The big profits of payday lenders may be over

Cracking down on payday loans
Cracking down on payday loans

About twelve million Americans take out payday loans every year. It's a big -- and controversial -- business.

The U.S. Consumer Financial Protection Bureau called these loans "debt traps" and proposed new rules Thursday to curb the industry's worst practices.

Payday loans typically come with interest rates of over 100% -- far higher than the 15% to 30% annual interest rates on credit card debt.

The stocks of America's top payday lenders fell sharply in reaction to the news of the additional regulations in the works.

EZCorp (EZPW), which owns the EZMoney loan stores, dropped nearly 6% Thursday, and Cash America (CSH), which runs Cash America, Cash Land and Pay Day Advance stores, slipped more than 4%.

Related: Online payday lenders charging 700% APRs

New rules: Borrowers often have to take out more loans to try to pay back the original loan amount. Under the proposed regulations, payday lenders would have to limit loans to an amount that people could repay without defaulting or having to borrow yet again. There would also be a 60-day "cooling off" period before someone could get another loan.

Another rule would prevent lenders from trying to access someone's checking account without notifying them first. Lenders also wouldn't be able to access accounts more than twice in a row. Fees often add up quickly when someone doesn't have enough money in their account to make the payment.

John Hecht, an analyst at Jeffries called the proposed new rules "more stringent and restrictive" than many had anticipated.

Related: The debt collector doing the government's dirty work

But some suggest the sell-off could be premature. These companies don't just do payday loans, but also pawn shops and other short-term cash opportunities.

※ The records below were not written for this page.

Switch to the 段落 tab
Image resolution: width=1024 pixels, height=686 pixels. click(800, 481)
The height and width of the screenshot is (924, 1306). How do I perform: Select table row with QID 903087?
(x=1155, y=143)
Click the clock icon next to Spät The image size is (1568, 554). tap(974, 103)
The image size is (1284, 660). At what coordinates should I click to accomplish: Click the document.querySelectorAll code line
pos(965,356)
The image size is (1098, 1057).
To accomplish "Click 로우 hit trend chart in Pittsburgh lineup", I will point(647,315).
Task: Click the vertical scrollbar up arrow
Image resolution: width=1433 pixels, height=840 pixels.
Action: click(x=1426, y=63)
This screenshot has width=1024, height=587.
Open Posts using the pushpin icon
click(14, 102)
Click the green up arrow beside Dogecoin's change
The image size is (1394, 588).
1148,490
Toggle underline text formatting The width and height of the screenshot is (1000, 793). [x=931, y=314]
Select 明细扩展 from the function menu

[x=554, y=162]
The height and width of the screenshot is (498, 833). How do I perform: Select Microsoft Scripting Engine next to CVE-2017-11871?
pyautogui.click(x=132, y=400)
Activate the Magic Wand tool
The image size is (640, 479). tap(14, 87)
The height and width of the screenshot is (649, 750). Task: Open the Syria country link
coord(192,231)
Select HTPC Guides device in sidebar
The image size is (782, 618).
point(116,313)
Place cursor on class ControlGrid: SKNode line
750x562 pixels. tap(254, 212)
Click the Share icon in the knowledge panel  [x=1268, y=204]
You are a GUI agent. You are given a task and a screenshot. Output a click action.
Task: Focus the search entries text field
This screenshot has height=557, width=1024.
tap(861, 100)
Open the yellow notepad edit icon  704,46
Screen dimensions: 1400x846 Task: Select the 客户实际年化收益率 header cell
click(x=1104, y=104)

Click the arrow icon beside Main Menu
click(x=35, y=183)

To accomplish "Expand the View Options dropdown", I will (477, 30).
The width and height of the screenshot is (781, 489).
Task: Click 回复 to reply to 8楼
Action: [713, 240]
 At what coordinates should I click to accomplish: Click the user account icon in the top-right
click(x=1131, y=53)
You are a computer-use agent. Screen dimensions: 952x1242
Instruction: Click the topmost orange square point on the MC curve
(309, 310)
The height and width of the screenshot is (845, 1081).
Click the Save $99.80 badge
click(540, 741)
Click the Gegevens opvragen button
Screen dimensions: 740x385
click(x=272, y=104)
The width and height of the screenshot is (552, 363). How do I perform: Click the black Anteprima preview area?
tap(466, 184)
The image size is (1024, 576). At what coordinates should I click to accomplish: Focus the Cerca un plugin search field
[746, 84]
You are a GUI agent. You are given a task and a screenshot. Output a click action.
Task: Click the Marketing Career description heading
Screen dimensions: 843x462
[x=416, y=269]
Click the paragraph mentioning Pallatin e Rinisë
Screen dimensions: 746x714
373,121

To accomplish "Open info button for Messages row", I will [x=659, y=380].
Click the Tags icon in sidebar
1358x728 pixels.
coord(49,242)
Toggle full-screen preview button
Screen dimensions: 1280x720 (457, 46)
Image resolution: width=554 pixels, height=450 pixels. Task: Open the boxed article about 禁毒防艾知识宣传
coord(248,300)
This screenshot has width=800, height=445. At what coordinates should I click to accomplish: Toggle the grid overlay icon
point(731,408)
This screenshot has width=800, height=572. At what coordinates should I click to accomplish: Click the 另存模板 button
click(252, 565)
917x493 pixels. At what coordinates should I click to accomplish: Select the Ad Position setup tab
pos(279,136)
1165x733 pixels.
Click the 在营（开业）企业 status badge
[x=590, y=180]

"Our view is that this may be a positive for the publicly traded payday and installment lenders by forcing many smaller players out of business," wrote Guggenheim Partners in a note to investors.

Desperate measures: The people taking out payday loans are typically at a dire point in their finances.

"Payday loans can seem like easy money at first, but the average borrower ends up spending about 200 days out of the year in debt. If they take out a $500 loan at the typical rates, they wind up paying more than $1,000 in interest and fees," President Obama said in a speech Thursday.

Payday lending spiked in the aftermath of the Great Recession. EZPW stock hit a high of over $38 in 2011 but has since pulled back to trade below $10.